MATERIAL SUPPLIED below:

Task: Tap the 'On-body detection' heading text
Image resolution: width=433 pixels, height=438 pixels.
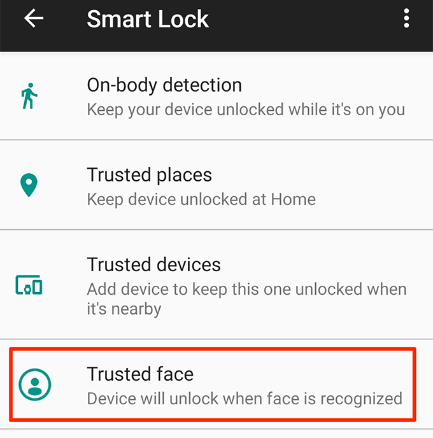Action: [x=164, y=85]
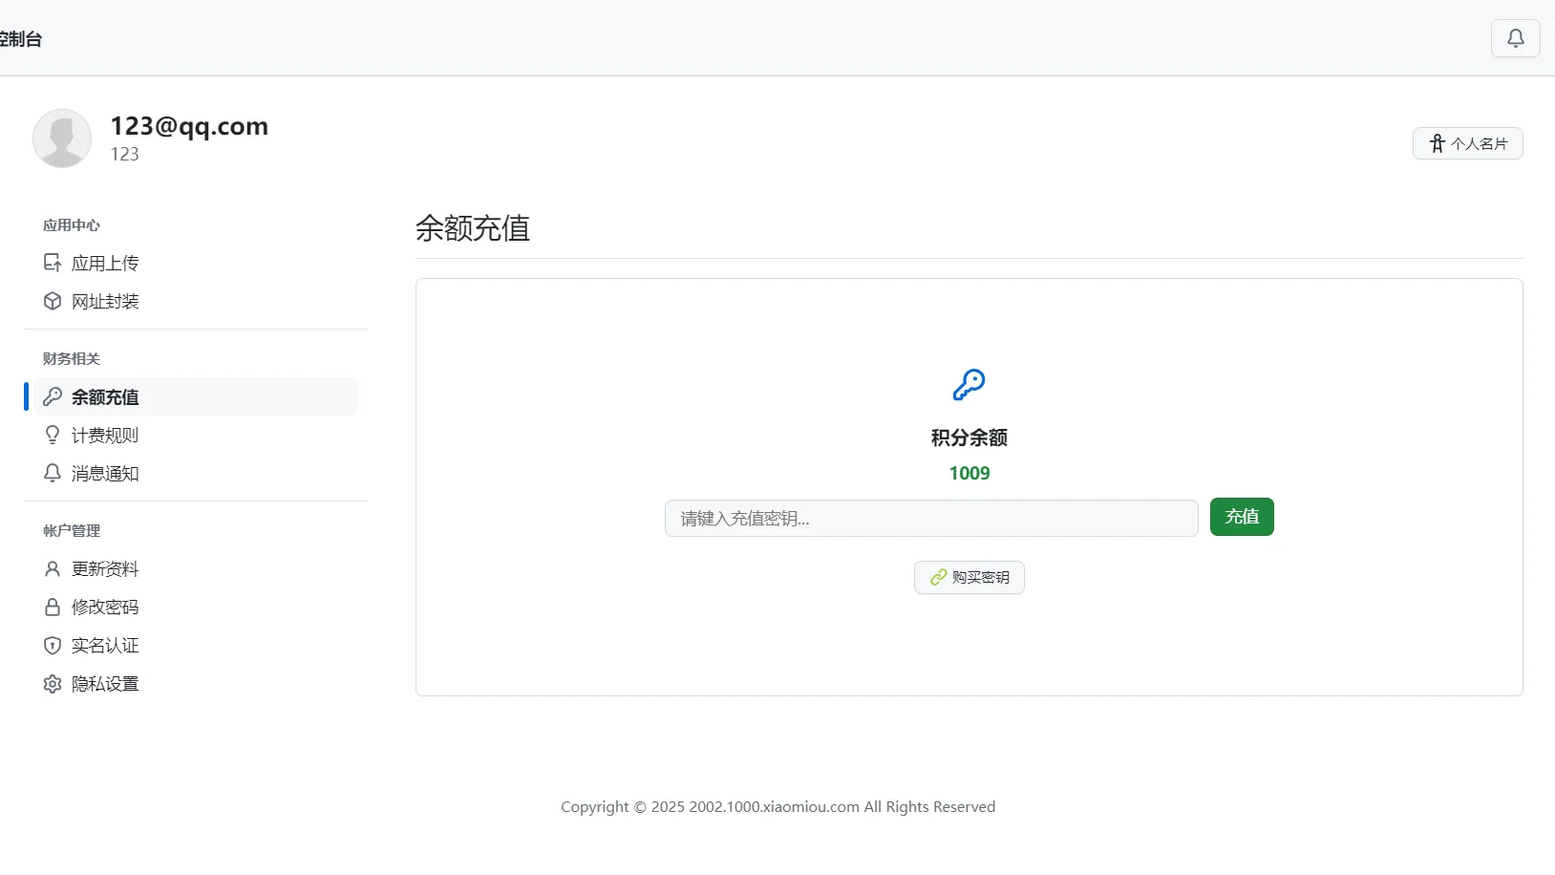Click the 控制台 header title
This screenshot has height=875, width=1555.
[x=21, y=39]
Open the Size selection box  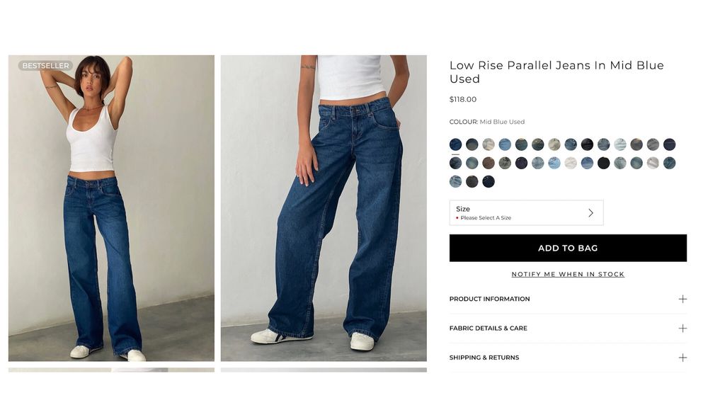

End of MATERIAL SUPPLIED.

▶ PROBLEM DETAILS
Could you transcribe the records above exactly, leaving every picture out?

▶ TASK RESPONSE
Task: Tap the 'On-body detection' heading text
Image resolution: width=433 pixels, height=438 pixels.
Action: [x=164, y=85]
Click the 控制台 header title
This screenshot has height=875, width=1555.
[x=21, y=39]
Open the Size selection box  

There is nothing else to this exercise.